So when we press Enter then the large file is read into a byte array. The byte array is then sent to the queue we’ve just set up. Insert a call to this method from Main.

Now let’s turn to the Receiver. Add the following code to Main in Program.cs of LargeMessageReceiver:

RabbitMqService commonService = new RabbitMqService();
IConnection connection = commonService.GetRabbitMqConnection();
IModel model = connection.CreateModel();
ReceiveBufferedMessages(model);

…where ReceiveBufferedMessages looks as follows:

private static void ReceiveBufferedMessages(IModel model)
{
	model.BasicQos(0, 1, false);
	QueueingBasicConsumer consumer = new QueueingBasicConsumer(model);
	model.BasicConsume(RabbitMqService.LargeMessageBufferedQueue, false, consumer);
	while (true)
	{
		BasicDeliverEventArgs deliveryArguments = consumer.Queue.Dequeue() as BasicDeliverEventArgs;
		byte[] messageContents = deliveryArguments.Body;
		string randomFileName = string.Concat(@"c:\large_file_from_rabbit_", Guid.NewGuid(), ".txt");
                Console.WriteLine("Received message, will save it to {0}", randomFileName);
		File.WriteAllBytes(randomFileName, messageContents);
		model.BasicAck(deliveryArguments.DeliveryTag, false);
	}
}

Run the Sender application. Next, start the Receiver as well: right-click on it in VS, select Debug, Start new instance. There should be 2 console windows up and running. Have the Sender as active and press Enter.

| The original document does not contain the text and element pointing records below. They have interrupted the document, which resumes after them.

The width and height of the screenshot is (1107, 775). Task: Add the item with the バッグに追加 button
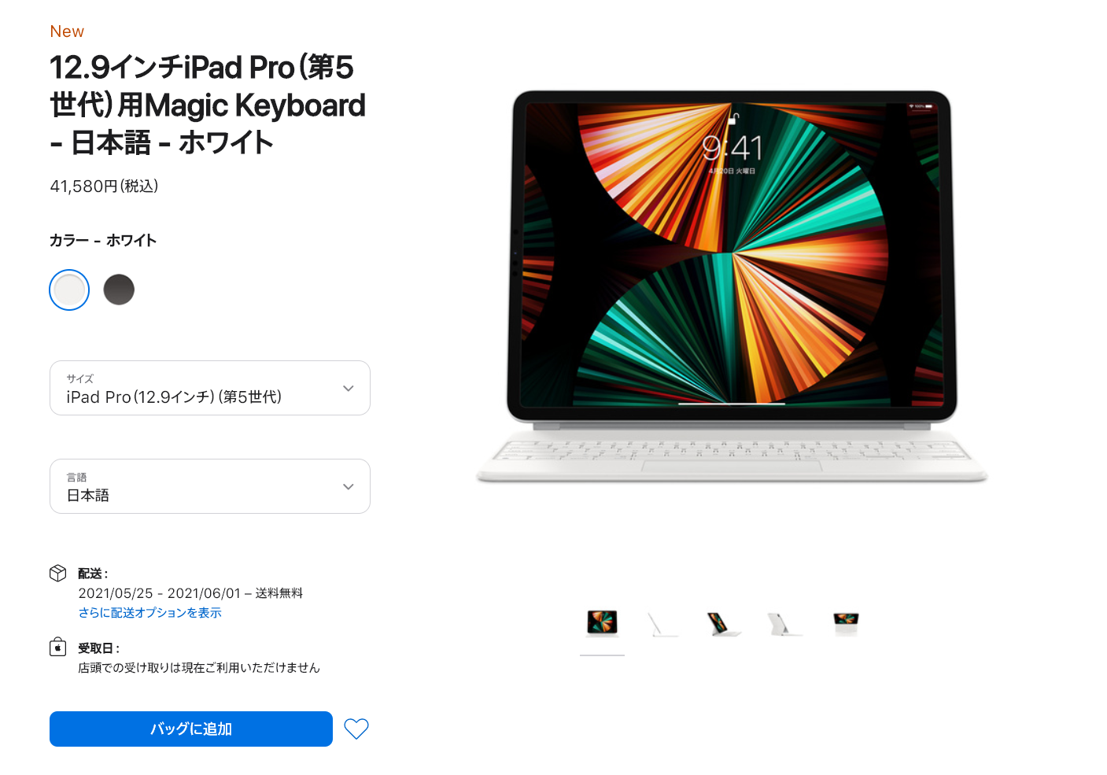tap(191, 729)
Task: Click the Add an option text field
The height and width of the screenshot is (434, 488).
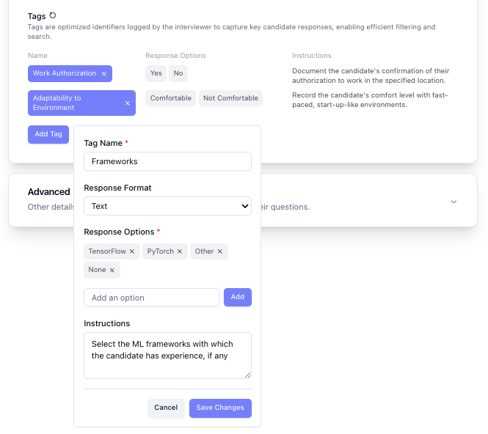Action: pyautogui.click(x=152, y=297)
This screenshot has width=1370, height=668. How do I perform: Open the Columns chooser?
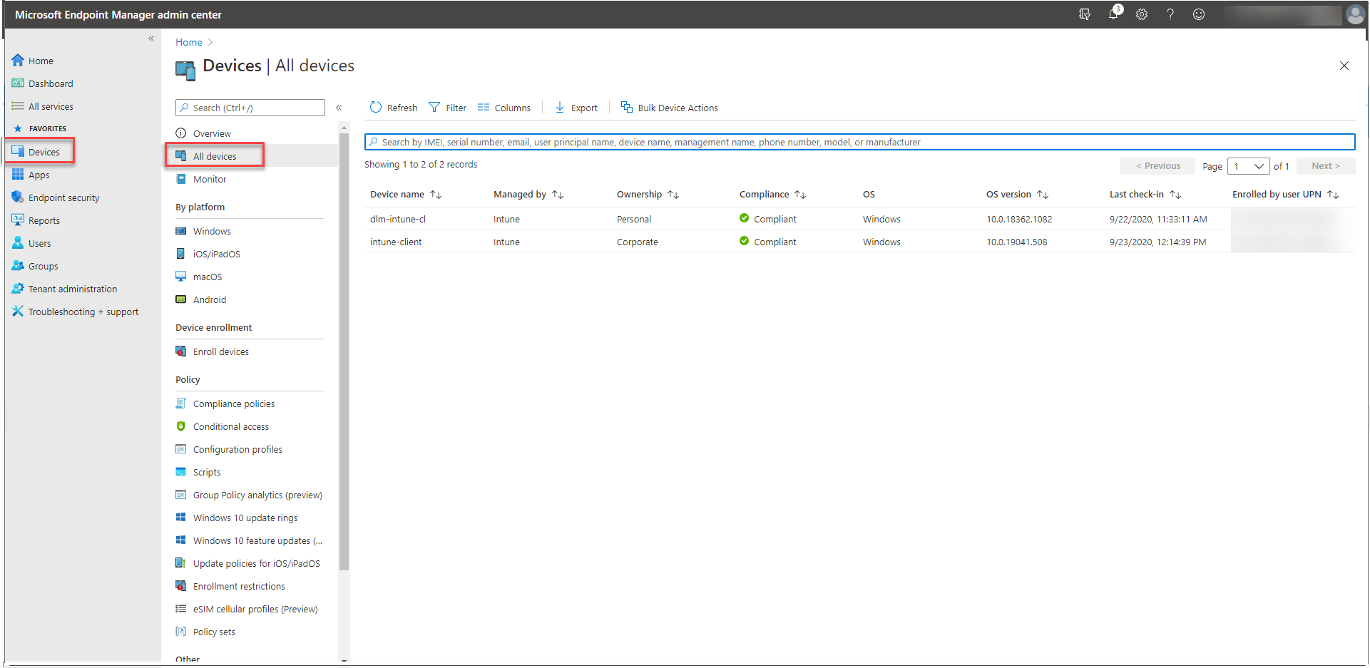coord(503,108)
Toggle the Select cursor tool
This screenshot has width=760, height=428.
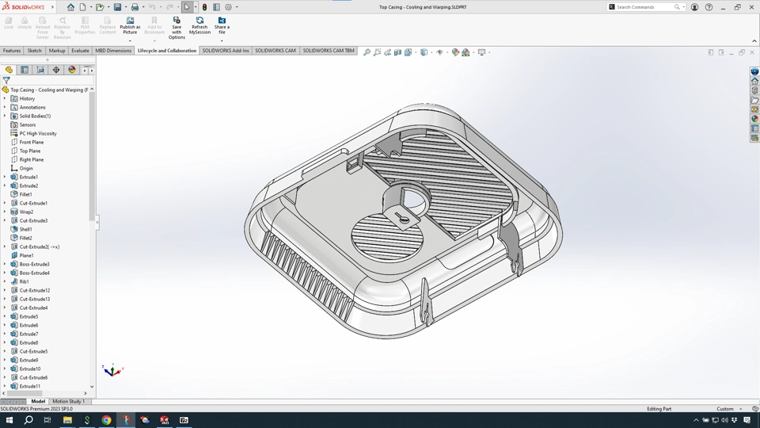tap(187, 7)
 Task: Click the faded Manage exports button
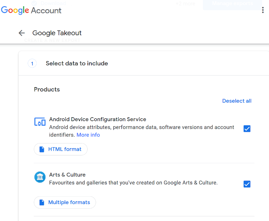(232, 4)
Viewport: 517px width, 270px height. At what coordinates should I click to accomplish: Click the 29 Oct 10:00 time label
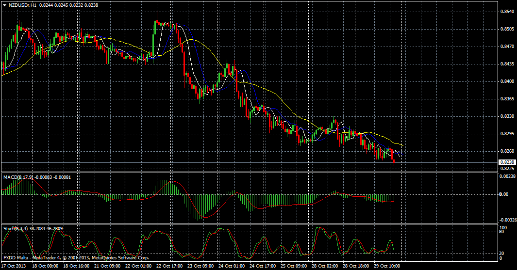tap(387, 266)
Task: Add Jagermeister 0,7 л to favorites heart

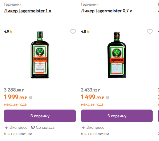Action: tap(150, 31)
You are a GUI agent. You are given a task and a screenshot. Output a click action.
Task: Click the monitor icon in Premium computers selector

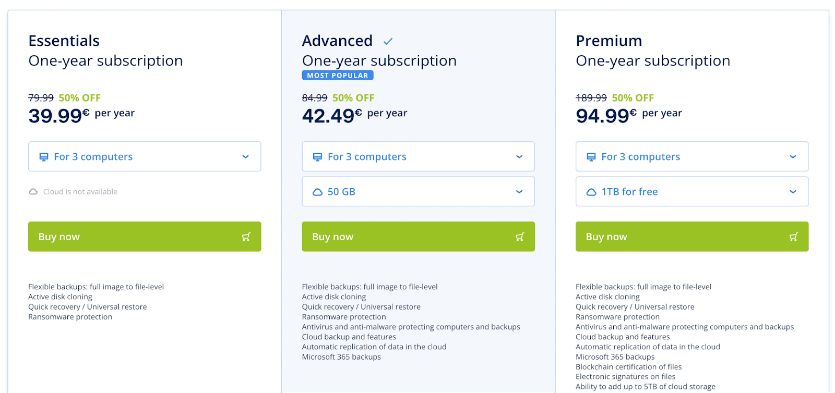pyautogui.click(x=591, y=157)
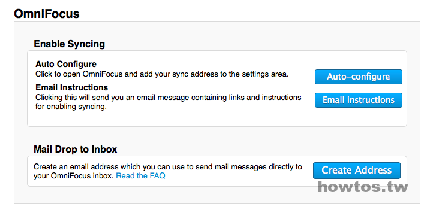Click empty area inside Enable Syncing box
Screen dimensions: 439x222
[168, 118]
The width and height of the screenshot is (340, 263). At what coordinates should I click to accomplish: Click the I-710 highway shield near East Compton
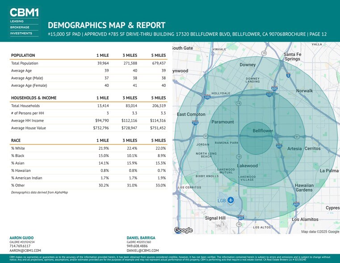coord(195,123)
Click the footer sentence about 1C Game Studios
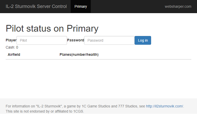This screenshot has height=119, width=197. (75, 106)
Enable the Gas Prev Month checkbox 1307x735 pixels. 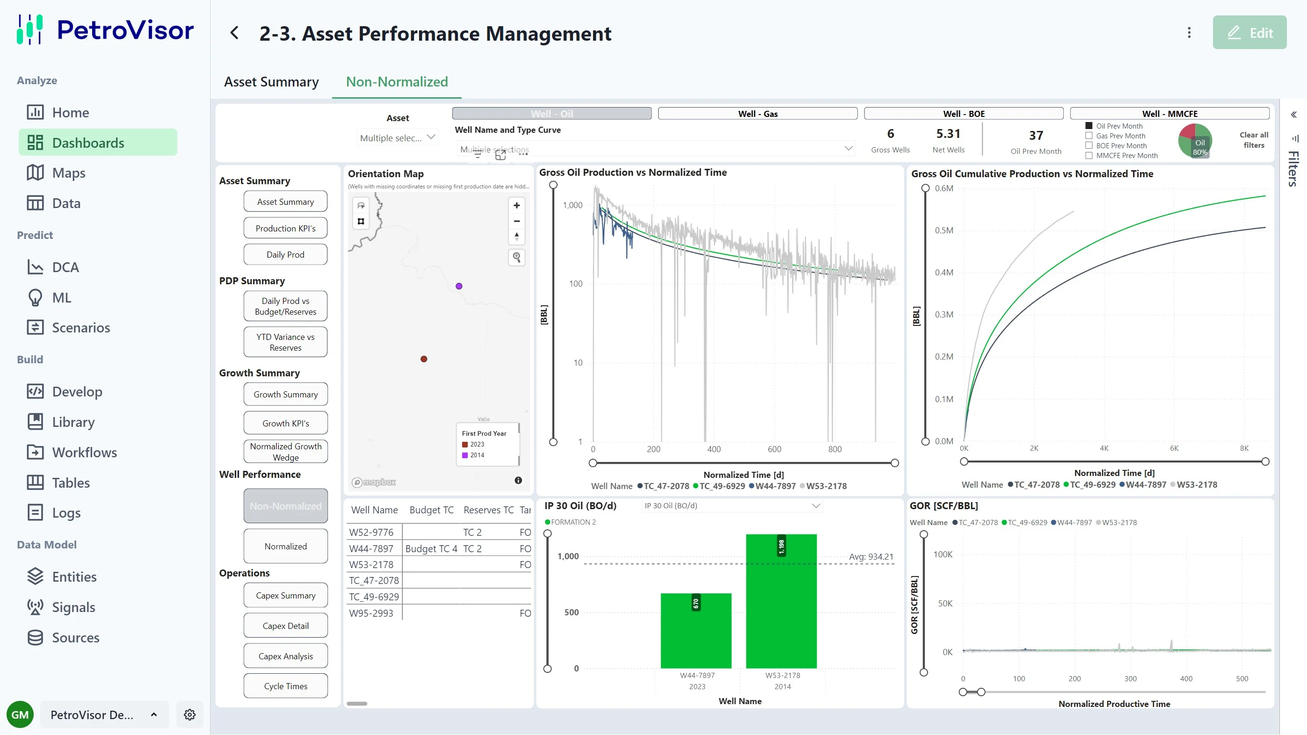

The file should be read and sent over to the receiver and saved under the random file name:

Large file received by receiver

Chunked messages

Let’s set up a different queue for this demo. Add the following static string to RabbitMqService:

public static string ChunkedMessageBufferedQueue = "ChunkedMessageBufferedQueue";

We’ll reorganise the code a bit in Main of LargeMessageSender.Program.cs:

static void Main(string[] args)
{
	RabbitMqService rabbitMqService = new RabbitMqService();
	IConnection connection = rabbitMqService.GetRabbitMqConnection();
	IModel model = connection.CreateModel();
	//model.QueueDeclare(RabbitMqService.LargeMessageBufferedQueue, true, false, false, null);
	//RunBufferedMessageExample(model);
	model.QueueDeclare(RabbitMqService.ChunkedMessageBufferedQueue, true, false, false, null);
}

Run the Sender to create the queue. Check in the RabbitMq management console that it was in fact created. Comment out the call to model.QueueDeclare. Add the following private method to Program.cs of LargeMessageSender:

private static void RunChunkedMessageExample(IModel model)
{
	string filePath = @"c:\large_file.txt";
	int chunkSize = 4096;	
	while (true)
	{
                ConsoleKeyInfo keyInfo = Console.ReadKey();
		if (keyInfo.Key == ConsoleKey.Enter)
		{
			Console.WriteLine("Starting file read operation...");
			FileStream fileStream = File.OpenRead(filePath);
			StreamReader streamReader = new StreamReader(fileStream);
			int remainingFileSize = Convert.ToInt32(fileStream.Length);
			int totalFileSize = Convert.ToInt32(fileStream.Length);
			bool finished = false;
			string randomFileName = string.Concat("large_chunked_file_", Guid.NewGuid(), ".txt");
			byte[] buffer;
			while (true)
			{
				if (remainingFileSize <= 0) break;
				int read = 0;
				if (remainingFileSize > chunkSize)
				{
					buffer = new byte[chunkSize];
					read = fileStream.Read(buffer, 0, chunkSize);
				}
				else
				{
					buffer = new byte[remainingFileSize];
					read = fileStream.Read(buffer, 0, remainingFileSize);						
					finished = true;
				}

				IBasicProperties basicProperties = model.CreateBasicProperties();
				basicProperties.SetPersistent(true);
				basicProperties.Headers = new Dictionary<string, object>();
				basicProperties.Headers.Add("output-file", randomFileName);
				basicProperties.Headers.Add("finished", finished);

				model.BasicPublish("", RabbitMqService.ChunkedMessageBufferedQueue, basicProperties, buffer);
				remainingFileSize -= read;
			}
			Console.WriteLine("Chunks complete.");
		}
	}
}

That’s a bit longer than what we normally have. We define a chunk size of 4KB. Then upon pressing enter we start reading the file. We read chunks of 4kb into the variable called ‘buffer’. In the inner while loop we keep reading the file until all bytes have been processed. Upon each iteration we send some metadata about the message in the Headers section: the file name that the receiver can start saving the data into and whether there’s any more message to be expected. We then publish the partial message. Add a call to this method from Main.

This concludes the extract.